Die letzten 6km folgte der Streckenverlauf dann wieder dem Strand. Unangenehmer Nebeneffekt. Wir liefen in einem Gebiet übersäht mit Abfall. Plastikflaschen, Schuhen, allerlei Treibgut. In zweiter Reihe hinter der Küstenlinie. Da das absolute Natur ist und keine Touristen den Abschnitt erreichen, interessiert es auch niemanden, hier aufzuräumen. Und das ja nur ein Bruchteil von dem, was da alles im Meer schwimmt. Das ist aber alles nicht von uns. Muss von den anderen sein. Beim Laufen kam mir der Gedanke, ich komme zurück und räume hier auf. Ein Ansatz für ein neues Projekt. Auch im Paradies ist nicht alles in Butter.
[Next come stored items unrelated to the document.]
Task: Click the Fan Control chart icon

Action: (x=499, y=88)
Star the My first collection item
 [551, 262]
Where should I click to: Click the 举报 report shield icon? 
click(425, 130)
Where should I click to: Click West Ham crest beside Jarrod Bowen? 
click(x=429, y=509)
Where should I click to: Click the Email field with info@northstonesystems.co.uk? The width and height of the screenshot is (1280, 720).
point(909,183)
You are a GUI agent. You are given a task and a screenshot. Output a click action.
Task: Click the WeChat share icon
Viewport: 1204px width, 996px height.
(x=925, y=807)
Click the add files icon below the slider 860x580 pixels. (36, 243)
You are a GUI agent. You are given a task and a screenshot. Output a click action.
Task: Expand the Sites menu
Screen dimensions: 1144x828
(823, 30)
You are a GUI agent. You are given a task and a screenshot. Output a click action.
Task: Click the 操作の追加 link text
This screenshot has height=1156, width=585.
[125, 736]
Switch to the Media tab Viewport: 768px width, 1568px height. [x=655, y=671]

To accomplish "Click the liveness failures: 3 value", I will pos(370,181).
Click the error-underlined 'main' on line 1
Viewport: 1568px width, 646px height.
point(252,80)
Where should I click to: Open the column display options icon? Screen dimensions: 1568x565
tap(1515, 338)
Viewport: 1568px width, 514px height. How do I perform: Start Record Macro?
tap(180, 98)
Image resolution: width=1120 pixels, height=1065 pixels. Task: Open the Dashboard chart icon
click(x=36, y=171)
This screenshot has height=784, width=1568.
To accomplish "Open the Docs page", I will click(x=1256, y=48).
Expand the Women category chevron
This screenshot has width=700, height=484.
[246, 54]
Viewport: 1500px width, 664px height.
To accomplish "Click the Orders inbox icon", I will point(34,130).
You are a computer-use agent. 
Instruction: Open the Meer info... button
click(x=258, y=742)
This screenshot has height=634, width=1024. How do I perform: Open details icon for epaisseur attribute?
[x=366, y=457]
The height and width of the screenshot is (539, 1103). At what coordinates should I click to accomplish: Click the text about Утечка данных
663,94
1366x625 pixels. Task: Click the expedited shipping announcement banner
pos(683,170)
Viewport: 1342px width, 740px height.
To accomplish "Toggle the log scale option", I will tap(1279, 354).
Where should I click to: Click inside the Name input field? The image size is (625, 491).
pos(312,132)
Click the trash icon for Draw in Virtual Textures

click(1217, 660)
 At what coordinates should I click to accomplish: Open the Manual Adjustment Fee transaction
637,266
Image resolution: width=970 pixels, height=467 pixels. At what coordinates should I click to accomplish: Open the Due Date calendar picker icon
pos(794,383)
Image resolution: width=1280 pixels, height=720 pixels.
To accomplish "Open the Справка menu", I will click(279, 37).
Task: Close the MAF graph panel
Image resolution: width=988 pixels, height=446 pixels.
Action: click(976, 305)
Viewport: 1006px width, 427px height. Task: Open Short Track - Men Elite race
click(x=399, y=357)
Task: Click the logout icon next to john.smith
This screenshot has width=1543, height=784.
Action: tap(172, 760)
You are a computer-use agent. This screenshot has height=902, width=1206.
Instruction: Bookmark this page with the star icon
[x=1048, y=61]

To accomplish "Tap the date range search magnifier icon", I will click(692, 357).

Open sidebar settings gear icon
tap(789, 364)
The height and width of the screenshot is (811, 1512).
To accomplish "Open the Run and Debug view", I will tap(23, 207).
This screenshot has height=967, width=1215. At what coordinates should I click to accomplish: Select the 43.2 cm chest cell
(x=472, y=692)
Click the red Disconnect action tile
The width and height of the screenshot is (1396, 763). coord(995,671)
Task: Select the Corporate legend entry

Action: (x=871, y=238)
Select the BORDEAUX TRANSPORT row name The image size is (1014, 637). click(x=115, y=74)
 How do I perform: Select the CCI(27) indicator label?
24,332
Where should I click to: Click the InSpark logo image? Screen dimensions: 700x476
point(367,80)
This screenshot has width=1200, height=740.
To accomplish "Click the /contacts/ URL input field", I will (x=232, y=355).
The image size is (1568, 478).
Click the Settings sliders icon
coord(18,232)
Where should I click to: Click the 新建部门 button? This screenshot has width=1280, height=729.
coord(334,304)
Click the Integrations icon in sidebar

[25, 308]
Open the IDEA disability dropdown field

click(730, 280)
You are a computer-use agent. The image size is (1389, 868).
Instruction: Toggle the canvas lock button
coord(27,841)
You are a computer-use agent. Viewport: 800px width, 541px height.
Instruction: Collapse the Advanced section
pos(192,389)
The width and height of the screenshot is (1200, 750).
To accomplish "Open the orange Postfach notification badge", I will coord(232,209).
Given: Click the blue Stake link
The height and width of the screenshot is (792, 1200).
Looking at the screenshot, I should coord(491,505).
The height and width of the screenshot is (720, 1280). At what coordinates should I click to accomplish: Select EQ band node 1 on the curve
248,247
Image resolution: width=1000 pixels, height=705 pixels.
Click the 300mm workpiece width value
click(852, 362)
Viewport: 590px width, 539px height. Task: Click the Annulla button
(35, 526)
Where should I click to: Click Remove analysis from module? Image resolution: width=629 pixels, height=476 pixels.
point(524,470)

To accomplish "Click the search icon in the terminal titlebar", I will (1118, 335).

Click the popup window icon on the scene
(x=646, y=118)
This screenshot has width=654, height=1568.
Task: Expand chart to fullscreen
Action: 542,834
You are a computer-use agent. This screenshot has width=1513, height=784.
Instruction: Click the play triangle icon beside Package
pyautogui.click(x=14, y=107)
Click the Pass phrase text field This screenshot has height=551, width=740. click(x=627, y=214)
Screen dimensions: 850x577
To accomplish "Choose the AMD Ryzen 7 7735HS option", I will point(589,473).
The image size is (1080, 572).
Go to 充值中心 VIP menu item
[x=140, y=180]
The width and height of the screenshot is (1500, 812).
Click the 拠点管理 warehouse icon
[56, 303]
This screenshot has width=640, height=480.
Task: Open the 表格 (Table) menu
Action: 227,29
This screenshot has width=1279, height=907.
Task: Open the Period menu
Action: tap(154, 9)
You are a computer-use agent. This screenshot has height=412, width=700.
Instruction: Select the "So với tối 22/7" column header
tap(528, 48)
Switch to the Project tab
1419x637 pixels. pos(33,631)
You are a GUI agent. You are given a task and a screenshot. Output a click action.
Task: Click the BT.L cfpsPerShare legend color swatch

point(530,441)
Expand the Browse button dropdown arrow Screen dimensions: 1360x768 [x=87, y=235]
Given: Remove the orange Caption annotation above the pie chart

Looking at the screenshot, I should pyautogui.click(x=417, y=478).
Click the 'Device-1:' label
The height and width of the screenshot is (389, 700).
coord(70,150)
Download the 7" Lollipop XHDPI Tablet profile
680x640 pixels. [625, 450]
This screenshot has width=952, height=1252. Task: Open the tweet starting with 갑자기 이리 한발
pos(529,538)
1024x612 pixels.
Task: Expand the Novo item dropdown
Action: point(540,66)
Irgendwie ging der Tag dann auch zu Ende. Morgen noch ein kurzer Rundkurs und die Mission Run for Children ist wieder einen Schritt weiter.
6. Etappe
22km, 555HM
Die finale Runde
Ein letzter Lauf in Costa Rica. Die atemberaubende Wettkampfwoche geht zu Ende. Im wahrsten Sinne Atem beraubend. Auf den abschliessenden 22km haben die Kursmarkierer nochmal alle Highlights vereint: Dschungel, Wasserfall, Fluss, Singletrails und Schotterpiste. Zieleinlauf am Strand von Drake Bay. Wehmut und Erleichterung schweben mit.
Mit dem Finish bin ich absolut happy. Ich war nicht wirklich fähig, volles Potential abzurufen. Etwas, was ich die ganze Woche in den Berichten verschwiegen habe, kann ich nach erfolgreichem Zieleinlauf preisgeben. Angereist bin ich mit einer Verletzung in der Wade, die mich seit Januar plagt. Mit mehr oder weniger Schmerz musste ich die Etappen angehen. Das Projekt Run for Children darf dadurch nicht scheitern. Die Verpflichtung 7 Ultras in 7 Monaten auf 7 Kontinenten zu absovieren, pusht mich ungemein. Da geht man auch mal gern über „normale“ Grenzen hinaus.
Vieles ist Kopfsache. Andere haben auch Schmerzen. Blasen an den Füssen, Platzwunden am Kopf, kaputte Knie. Das ist nur eine kleine Auswahl der Lazarettliste nach einer Woche Coastal Challenge. War ’ne harte Nuss. Aber aufgeben is nich. Wir haben gemeinsam gelitten und am Ende gemeinsam gefeiert. Hängen bleiben nur die positiven Momente. Und das ist gut so.
Was kommt als nächstes? Viel Zeit für Erholung und Genesung bleibt nicht. Wann und wo es weiter geht? Update in den nächsten Tagen. Bleibt neugierig!